[TEXTO EXTRAÍDO]
* * *

¿Cuáles son los fundamentos de los derechos humanos y cuál es su validez?
La “ideología de los derechos humanos” (yo prefiero usar este término en lugar de hablar
simplemente de “derechos humanos”, porque es más bien de una ideología de lo que se
trata) ha alegado sucesivamente dos tipos de fundamentos. La primera formulación, que
encuentra su forma canónica en Locke y en la filosofía de la Ilustración, define los derechos
humanos como atributos inherentes a la naturaleza del hombre, constitutivos de su ser y,
por tanto, ya presentes en el “estado de naturaleza”, es decir, antes de cualquier relación
política o social. La segunda, que encuentra en Kant su forma más elaborada, hace derivar
los derechos de la “dignidad” inherente a todo ser humano. En esta óptica, el respeto de la
dignidad humana es una elección moral, que implica la libertad de la voluntad por
relación, especialmente, a toda causalidad natural.
Estas dos formulaciones tienen el inconveniente de ser totalmente contradictorias. La
primera habla, en efecto, de derechos naturales del hombre, mientras que la segunda, no
sólo no depende de ninguna proposición sustancial concerniente a la naturaleza humana,
sino que define la humanidad como capacitada para superar la naturaleza por el libre juego
de la voluntad racional. Si aceptamos la primera, entonces tenemos que rechazar la
segunda. Pero, de hecho, tanto la una como chocan con dificultades insuperables. El
“estado de naturaleza” es, evidentemente, una ficción: no hay vida humana que no sea,
desde su origen, una vida social, y más precisamente una vida sociohistórica. En cuanto a
la “dignidad”, ella pierde toda significación jurídica y política desde que se formula como
un absoluto moral.
En 1947, la Unesco solicitó a 150 intelectuales de renombre que determinasen la base
filosófica de la “Declaración universal de los Derechos Humanos” que debía ser
proclamada el 10 de diciembre de 1948. Esta investigación se saldó con un fracaso, porque
las respuestas obtenidas fueron irreconciliables. Lo son todavía en la actualidad: la
cuestión de los fundamentos de la ideología de los derechos humanos sigue siendo una
completa confusión. La omnipresencia del discurso sobre los derechos humanos en la vida
pública tiende a hacer olvidar ese fiasco. Esta es la razón por la que me he esforzado en
estudiar esta cuestión en detalle.

* * *

[ENUNCIADO A]
Reproduce sin cambios las líneas de los registros que comienzan en la que contiene "Screen dimensions: 1456x821" y terminan al final de los registros, ambas incluidas.

Datos sobre la localización de objetivos visibles
* * *

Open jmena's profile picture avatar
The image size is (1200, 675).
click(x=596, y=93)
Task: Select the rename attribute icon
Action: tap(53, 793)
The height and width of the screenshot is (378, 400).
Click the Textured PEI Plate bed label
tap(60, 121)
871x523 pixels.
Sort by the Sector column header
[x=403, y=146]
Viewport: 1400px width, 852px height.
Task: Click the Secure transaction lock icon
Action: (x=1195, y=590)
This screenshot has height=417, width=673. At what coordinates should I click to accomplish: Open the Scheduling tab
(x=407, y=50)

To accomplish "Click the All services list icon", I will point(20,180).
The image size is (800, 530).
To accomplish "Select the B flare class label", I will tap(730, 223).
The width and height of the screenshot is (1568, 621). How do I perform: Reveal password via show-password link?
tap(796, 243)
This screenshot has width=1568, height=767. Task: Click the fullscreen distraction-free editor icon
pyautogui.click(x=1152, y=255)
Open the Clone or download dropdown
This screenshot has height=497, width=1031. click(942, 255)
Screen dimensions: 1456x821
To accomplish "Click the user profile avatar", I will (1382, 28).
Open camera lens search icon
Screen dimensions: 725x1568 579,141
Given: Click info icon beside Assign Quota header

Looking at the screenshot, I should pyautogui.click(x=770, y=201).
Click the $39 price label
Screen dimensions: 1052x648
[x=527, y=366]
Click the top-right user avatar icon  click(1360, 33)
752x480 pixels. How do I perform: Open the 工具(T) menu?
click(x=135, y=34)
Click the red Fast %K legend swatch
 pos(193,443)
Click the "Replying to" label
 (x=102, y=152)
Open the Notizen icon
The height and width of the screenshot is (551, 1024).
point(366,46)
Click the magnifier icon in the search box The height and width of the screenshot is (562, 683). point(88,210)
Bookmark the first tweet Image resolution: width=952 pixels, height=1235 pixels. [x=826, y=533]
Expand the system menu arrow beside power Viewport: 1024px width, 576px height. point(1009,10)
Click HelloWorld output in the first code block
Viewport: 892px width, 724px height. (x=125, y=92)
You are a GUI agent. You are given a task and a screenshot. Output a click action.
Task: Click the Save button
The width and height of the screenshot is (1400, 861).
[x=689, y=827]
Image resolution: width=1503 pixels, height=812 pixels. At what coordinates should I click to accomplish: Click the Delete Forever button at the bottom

* * *

[ENUNCIADO B]
Responde según el texto sobre los derechos humanos:
(i) ¿En quién y en qué corriente encuentra su forma canónica la primera formulación de los fundamentos?
(ii) ¿De qué hace derivar los derechos la segunda formulación?
(iii) ¿A cuántos intelectuales de renombre se dirigió la Unesco en 1947?

[RESPUESTA A]
Screen dimensions: 1456x821
To accomplish "Click the user profile avatar", I will (1382, 28).
Open camera lens search icon
Screen dimensions: 725x1568 579,141
Given: Click info icon beside Assign Quota header

Looking at the screenshot, I should pyautogui.click(x=770, y=201).
Click the $39 price label
Screen dimensions: 1052x648
[x=527, y=366]
Click the top-right user avatar icon  click(1360, 33)
752x480 pixels. How do I perform: Open the 工具(T) menu?
click(x=135, y=34)
Click the red Fast %K legend swatch
 pos(193,443)
Click the "Replying to" label
 (x=102, y=152)
Open the Notizen icon
The height and width of the screenshot is (551, 1024).
point(366,46)
Click the magnifier icon in the search box The height and width of the screenshot is (562, 683). point(88,210)
Bookmark the first tweet Image resolution: width=952 pixels, height=1235 pixels. [x=826, y=533]
Expand the system menu arrow beside power Viewport: 1024px width, 576px height. point(1009,10)
Click HelloWorld output in the first code block
Viewport: 892px width, 724px height. (x=125, y=92)
You are a GUI agent. You are given a task and a screenshot. Output a click action.
Task: Click the Save button
The width and height of the screenshot is (1400, 861).
[x=689, y=827]
Image resolution: width=1503 pixels, height=812 pixels. At what coordinates should I click to accomplish: Click the Delete Forever button at the bottom

[RESPUESTA B]
(i) En Locke y en la filosofía de la Ilustración.
(ii) De la "dignidad" inherente a todo ser humano.
(iii) A 150.